┌────────
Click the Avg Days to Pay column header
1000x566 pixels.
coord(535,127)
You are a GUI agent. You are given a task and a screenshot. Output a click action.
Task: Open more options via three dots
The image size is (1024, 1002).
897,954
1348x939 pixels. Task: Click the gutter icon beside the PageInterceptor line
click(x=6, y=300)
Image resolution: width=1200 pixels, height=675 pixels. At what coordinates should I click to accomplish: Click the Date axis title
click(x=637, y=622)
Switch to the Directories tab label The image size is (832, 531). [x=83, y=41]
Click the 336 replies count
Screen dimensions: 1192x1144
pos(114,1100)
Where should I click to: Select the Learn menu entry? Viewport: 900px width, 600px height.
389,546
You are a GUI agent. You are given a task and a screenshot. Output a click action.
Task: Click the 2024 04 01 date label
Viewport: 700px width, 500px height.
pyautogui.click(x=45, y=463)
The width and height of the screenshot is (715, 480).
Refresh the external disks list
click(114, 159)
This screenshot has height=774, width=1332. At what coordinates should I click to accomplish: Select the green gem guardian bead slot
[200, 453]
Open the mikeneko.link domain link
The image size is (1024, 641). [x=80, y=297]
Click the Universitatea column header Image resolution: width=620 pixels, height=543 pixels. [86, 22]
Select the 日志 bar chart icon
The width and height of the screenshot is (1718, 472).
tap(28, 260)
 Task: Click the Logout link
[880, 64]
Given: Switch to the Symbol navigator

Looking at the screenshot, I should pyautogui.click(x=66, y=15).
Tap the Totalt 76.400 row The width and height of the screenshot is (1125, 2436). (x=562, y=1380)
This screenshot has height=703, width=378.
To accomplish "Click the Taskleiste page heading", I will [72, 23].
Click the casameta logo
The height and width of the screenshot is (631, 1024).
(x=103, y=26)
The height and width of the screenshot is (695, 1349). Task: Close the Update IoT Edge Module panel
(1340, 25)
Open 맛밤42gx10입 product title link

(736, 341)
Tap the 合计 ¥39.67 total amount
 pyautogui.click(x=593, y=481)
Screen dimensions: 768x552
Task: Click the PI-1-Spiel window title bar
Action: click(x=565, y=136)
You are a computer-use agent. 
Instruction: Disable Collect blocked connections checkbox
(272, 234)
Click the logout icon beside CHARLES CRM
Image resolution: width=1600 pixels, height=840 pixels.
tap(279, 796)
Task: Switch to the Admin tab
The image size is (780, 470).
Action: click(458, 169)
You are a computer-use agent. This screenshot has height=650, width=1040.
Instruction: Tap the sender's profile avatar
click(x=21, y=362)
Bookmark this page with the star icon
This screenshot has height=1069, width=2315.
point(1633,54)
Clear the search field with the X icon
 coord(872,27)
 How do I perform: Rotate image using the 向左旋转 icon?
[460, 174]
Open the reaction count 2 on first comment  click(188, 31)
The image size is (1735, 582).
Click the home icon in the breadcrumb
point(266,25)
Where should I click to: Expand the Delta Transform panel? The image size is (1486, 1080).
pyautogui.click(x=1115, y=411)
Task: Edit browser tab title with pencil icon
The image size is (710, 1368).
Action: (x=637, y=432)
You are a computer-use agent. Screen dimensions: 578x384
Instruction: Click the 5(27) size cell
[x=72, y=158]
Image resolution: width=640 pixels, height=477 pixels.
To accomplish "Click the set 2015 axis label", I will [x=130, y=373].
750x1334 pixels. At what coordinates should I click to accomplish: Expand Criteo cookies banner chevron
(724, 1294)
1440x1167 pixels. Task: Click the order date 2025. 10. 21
└────────
Would you please transcribe each line of the material exactly?

**RESPONSE TO THIS EXERCISE**
Click the Avg Days to Pay column header
1000x566 pixels.
coord(535,127)
You are a GUI agent. You are given a task and a screenshot. Output a click action.
Task: Open more options via three dots
The image size is (1024, 1002).
897,954
1348x939 pixels. Task: Click the gutter icon beside the PageInterceptor line
click(x=6, y=300)
Image resolution: width=1200 pixels, height=675 pixels. At what coordinates should I click to accomplish: Click the Date axis title
click(x=637, y=622)
Switch to the Directories tab label The image size is (832, 531). [x=83, y=41]
Click the 336 replies count
Screen dimensions: 1192x1144
pos(114,1100)
Where should I click to: Select the Learn menu entry? Viewport: 900px width, 600px height.
389,546
You are a GUI agent. You are given a task and a screenshot. Output a click action.
Task: Click the 2024 04 01 date label
Viewport: 700px width, 500px height.
pyautogui.click(x=45, y=463)
The width and height of the screenshot is (715, 480).
Refresh the external disks list
click(114, 159)
This screenshot has height=774, width=1332. At what coordinates should I click to accomplish: Select the green gem guardian bead slot
[200, 453]
Open the mikeneko.link domain link
The image size is (1024, 641). [x=80, y=297]
Click the Universitatea column header Image resolution: width=620 pixels, height=543 pixels. [86, 22]
Select the 日志 bar chart icon
The width and height of the screenshot is (1718, 472).
tap(28, 260)
 Task: Click the Logout link
[880, 64]
Given: Switch to the Symbol navigator

Looking at the screenshot, I should pyautogui.click(x=66, y=15).
Tap the Totalt 76.400 row The width and height of the screenshot is (1125, 2436). (x=562, y=1380)
This screenshot has height=703, width=378.
To accomplish "Click the Taskleiste page heading", I will [72, 23].
Click the casameta logo
The height and width of the screenshot is (631, 1024).
(x=103, y=26)
The height and width of the screenshot is (695, 1349). Task: Close the Update IoT Edge Module panel
(1340, 25)
Open 맛밤42gx10입 product title link

(736, 341)
Tap the 合计 ¥39.67 total amount
 pyautogui.click(x=593, y=481)
Screen dimensions: 768x552
Task: Click the PI-1-Spiel window title bar
Action: click(x=565, y=136)
You are a computer-use agent. 
Instruction: Disable Collect blocked connections checkbox
(272, 234)
Click the logout icon beside CHARLES CRM
Image resolution: width=1600 pixels, height=840 pixels.
tap(279, 796)
Task: Switch to the Admin tab
The image size is (780, 470).
Action: click(458, 169)
You are a computer-use agent. This screenshot has height=650, width=1040.
Instruction: Tap the sender's profile avatar
click(x=21, y=362)
Bookmark this page with the star icon
This screenshot has height=1069, width=2315.
point(1633,54)
Clear the search field with the X icon
 coord(872,27)
 How do I perform: Rotate image using the 向左旋转 icon?
[460, 174]
Open the reaction count 2 on first comment  click(188, 31)
The image size is (1735, 582).
Click the home icon in the breadcrumb
point(266,25)
Where should I click to: Expand the Delta Transform panel? The image size is (1486, 1080).
pyautogui.click(x=1115, y=411)
Task: Edit browser tab title with pencil icon
The image size is (710, 1368).
Action: (x=637, y=432)
You are a computer-use agent. Screen dimensions: 578x384
Instruction: Click the 5(27) size cell
[x=72, y=158]
Image resolution: width=640 pixels, height=477 pixels.
To accomplish "Click the set 2015 axis label", I will [x=130, y=373].
750x1334 pixels. At what coordinates should I click to accomplish: Expand Criteo cookies banner chevron
(724, 1294)
1440x1167 pixels. Task: Click the order date 2025. 10. 21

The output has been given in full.